PASSAGE FOR REVIEW:
Posted: Fri Aug 13, 2010 7:49 pm
I used 1/2 inch PVC covered with a swimming pool noodlles to lay on top of the floation tubes and under the nylon skin to provide better shape to the yak. We also had these dark gray foam interlocking pads with a diamond plate pattern on them and cut them to fit under the front bungees. I use this area to rig for fishing as well as to take fish off the line. I'd post a photo but I don't have them stored in a public domain anywhere.
Permanent zip cover mod
Posted: Mon Jun 17, 2013 8:18 pm
I, too, was getting fed up with water coming in through the zips so I've made a few modifications to my AdvancedFrame that you may be interested in. They work a treat: I've just completed a trip across the Solent to the Isle of Wight (approx 17km of sea kayaking) in quite choppy water with waves continually breaking over the bow and it probably only let in about a tea-cup of water. When it was brand new, doing a similar kind of route would have ended up with me sitting in a pool of water. It's approaching 4 years old now, so after I made the mods I used up a couple of tins of Thundershield which I think helped as well.

Stored data:
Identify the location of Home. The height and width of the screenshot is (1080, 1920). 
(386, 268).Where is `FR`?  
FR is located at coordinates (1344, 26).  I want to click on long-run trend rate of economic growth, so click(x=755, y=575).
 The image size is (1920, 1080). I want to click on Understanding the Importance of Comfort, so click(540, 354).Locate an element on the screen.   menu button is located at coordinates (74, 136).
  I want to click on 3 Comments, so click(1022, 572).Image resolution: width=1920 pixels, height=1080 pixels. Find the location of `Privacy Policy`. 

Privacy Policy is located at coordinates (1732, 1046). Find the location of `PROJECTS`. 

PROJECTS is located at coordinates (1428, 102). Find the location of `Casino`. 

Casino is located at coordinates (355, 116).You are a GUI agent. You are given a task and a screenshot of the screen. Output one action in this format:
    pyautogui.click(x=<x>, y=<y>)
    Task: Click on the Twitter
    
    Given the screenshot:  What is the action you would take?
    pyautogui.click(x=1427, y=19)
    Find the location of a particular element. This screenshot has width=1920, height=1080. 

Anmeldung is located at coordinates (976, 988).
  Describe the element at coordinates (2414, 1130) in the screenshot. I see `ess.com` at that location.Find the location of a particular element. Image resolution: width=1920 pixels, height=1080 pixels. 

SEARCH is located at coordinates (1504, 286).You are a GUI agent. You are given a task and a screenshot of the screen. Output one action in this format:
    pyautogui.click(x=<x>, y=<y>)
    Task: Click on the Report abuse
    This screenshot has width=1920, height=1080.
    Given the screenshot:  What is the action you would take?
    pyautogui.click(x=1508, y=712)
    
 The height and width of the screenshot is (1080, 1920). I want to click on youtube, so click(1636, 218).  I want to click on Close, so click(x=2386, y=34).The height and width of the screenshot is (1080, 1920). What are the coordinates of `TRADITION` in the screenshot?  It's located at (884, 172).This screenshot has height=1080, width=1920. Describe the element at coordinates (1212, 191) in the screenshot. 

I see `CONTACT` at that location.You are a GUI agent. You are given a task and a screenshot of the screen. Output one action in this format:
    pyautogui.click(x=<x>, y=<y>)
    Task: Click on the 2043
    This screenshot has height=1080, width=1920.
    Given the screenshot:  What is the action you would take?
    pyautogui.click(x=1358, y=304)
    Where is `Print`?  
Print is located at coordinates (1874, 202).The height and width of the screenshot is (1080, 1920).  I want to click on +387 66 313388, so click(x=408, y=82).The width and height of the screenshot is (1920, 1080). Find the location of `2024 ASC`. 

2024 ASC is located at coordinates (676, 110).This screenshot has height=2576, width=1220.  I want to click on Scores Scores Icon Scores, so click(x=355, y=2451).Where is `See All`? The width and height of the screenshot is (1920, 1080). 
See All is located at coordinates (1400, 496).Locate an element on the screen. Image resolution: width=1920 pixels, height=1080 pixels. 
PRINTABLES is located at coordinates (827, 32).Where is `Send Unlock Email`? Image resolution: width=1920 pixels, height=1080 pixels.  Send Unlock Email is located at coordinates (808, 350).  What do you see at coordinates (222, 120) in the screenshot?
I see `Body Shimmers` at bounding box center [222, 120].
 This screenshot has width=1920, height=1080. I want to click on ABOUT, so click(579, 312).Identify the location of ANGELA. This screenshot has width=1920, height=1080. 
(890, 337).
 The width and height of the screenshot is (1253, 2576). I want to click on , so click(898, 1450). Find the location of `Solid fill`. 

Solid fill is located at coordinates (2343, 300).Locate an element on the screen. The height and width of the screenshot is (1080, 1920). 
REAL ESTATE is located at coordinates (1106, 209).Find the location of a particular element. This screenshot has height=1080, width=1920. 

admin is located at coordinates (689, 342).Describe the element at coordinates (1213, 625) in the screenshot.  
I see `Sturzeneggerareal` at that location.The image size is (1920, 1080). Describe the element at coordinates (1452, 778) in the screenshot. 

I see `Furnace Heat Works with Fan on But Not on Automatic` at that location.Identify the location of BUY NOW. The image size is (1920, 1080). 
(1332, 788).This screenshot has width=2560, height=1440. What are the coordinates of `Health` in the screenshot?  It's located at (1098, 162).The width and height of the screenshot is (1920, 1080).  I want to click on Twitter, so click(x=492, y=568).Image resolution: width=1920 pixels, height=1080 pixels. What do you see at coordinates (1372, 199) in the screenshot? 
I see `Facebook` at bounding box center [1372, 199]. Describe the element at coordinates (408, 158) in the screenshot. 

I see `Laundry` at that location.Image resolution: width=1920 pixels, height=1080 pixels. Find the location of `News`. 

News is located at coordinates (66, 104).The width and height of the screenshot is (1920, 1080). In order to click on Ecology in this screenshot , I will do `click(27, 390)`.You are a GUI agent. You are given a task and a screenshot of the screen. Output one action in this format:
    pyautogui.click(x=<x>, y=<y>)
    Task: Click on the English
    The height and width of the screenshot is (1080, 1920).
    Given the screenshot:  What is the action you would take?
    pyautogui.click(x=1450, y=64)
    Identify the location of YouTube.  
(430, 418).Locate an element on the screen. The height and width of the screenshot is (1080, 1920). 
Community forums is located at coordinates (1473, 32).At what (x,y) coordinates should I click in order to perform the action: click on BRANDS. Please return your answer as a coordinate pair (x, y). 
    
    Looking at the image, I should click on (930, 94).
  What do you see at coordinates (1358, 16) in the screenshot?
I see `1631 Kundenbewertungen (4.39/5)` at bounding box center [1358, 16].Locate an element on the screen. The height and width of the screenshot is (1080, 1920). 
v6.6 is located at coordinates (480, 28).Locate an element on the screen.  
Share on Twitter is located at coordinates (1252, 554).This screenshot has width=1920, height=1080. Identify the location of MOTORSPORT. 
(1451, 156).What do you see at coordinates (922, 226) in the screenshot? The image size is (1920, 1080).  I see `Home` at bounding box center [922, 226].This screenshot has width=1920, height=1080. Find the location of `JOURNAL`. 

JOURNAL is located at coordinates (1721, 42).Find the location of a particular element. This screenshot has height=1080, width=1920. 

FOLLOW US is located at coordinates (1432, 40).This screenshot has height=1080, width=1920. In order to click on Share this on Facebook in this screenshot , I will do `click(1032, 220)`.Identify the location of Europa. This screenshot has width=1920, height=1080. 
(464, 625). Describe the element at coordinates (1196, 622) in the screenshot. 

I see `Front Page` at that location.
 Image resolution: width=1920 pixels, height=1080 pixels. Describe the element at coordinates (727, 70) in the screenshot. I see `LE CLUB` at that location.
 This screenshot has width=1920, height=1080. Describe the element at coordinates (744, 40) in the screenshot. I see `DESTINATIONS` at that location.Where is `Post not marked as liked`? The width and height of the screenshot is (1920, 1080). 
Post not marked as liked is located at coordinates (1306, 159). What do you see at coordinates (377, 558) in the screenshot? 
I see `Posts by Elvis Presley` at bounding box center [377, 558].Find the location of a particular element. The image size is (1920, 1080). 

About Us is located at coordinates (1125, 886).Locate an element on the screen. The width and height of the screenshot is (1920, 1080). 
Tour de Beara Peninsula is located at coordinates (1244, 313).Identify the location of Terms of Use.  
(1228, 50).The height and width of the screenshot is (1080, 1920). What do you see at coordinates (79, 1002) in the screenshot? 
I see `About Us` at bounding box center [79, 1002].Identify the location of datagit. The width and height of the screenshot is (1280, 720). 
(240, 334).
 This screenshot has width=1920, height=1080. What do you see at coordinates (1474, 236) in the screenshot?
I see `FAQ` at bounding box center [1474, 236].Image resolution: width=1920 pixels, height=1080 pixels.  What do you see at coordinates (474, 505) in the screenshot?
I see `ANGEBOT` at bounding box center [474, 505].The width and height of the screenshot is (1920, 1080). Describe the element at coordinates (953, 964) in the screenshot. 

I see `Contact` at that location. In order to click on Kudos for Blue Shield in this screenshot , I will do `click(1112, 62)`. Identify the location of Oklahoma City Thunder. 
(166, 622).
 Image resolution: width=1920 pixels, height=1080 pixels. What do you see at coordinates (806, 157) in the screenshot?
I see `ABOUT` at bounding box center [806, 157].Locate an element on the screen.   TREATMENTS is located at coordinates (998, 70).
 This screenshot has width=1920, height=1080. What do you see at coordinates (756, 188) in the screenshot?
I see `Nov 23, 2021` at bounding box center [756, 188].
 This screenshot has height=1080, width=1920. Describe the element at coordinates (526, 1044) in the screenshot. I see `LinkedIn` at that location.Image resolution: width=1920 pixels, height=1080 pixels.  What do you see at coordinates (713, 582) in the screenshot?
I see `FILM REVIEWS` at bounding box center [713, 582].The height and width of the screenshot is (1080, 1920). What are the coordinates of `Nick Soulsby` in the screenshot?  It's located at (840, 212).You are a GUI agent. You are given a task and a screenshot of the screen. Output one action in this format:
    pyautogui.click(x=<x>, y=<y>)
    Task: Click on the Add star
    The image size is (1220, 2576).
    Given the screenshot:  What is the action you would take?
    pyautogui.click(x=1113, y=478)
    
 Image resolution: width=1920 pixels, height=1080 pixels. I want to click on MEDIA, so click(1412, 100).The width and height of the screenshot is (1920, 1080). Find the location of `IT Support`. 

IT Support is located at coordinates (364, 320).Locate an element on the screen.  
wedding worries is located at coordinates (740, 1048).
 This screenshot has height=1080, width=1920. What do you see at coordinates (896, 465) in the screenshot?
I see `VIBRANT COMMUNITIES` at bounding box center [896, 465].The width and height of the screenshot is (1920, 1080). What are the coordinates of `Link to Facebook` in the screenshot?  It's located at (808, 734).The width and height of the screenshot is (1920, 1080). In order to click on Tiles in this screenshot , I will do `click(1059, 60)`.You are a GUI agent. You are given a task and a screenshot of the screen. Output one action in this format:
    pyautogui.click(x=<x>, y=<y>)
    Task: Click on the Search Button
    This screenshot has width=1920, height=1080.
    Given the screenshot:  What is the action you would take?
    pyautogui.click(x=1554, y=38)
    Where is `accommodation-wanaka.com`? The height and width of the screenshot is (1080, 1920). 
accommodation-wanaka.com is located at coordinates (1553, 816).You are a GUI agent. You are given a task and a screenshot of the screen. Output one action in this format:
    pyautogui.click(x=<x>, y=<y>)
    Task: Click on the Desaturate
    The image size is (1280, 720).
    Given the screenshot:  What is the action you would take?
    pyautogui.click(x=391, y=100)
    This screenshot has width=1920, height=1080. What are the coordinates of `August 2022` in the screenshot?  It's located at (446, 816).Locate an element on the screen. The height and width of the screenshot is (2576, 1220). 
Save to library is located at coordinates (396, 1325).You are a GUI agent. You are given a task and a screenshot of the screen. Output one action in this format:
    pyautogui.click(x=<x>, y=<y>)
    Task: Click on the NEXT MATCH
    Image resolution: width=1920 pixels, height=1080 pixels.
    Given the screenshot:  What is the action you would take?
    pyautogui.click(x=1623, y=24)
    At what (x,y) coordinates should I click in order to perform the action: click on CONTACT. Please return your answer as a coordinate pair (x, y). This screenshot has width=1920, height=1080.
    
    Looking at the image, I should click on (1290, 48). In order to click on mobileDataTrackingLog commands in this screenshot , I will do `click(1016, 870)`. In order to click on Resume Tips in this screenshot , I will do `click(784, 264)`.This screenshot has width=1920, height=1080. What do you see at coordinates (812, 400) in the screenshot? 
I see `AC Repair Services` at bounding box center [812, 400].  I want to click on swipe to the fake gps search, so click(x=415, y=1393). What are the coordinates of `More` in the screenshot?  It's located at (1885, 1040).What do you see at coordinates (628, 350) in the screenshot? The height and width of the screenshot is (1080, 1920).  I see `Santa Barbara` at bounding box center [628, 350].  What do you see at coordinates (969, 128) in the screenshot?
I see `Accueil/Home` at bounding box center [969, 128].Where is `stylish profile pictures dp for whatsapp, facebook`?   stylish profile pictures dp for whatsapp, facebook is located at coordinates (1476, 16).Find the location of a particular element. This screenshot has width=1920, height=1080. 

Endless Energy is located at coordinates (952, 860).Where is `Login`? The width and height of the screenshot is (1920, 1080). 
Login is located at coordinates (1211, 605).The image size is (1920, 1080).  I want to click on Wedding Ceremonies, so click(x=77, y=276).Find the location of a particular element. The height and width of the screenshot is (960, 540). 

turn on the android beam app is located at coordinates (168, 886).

TASKS:
1) From the forum posts on kayak modifications, extract the passage starting at "Posted: Fri Aug" and ending at "public domain anywhere.".
2) Write what comes next in the forum posts on kayak modifications, picking up after the final sentence.

RESULTS BY TASK:
1)
Posted: Fri Aug 13, 2010 7:49 pm
I used 1/2 inch PVC covered with a swimming pool noodlles to lay on top of the floation tubes and under the nylon skin to provide better shape to the yak. We also had these dark gray foam interlocking pads with a diamond plate pattern on them and cut them to fit under the front bungees. I use this area to rig for fishing as well as to take fish off the line. I'd post a photo but I don't have them stored in a public domain anywhere.

2)
The first mod is to use some patches from the repair kit to cover up the zip - I do a lot of sea kayaking and the zips seized up with salt after the first trip and have never been freed, so I have always had to reach in to clean the inside of the kayak anyway. I used the glue from the kit to stick the patches down, covering the edges with masking tape to secure the patches while the glue went off. Then I went around the outside edges/gaps with Stormsure to make it a bit more secure and watertight.
When the patches met the rim, I left a few cm flapping loose; the idea being that this would be pulled tight under the spray deck, covering up the hole behind the zip.
I understand that people have used duct tape to achieve the above. However, I've had some experience of the duct tape adhesive reacting with plastics, making them weak, so I didn't want to do this. Also, as the zip is seized up anyway, a more permanent solution made sense.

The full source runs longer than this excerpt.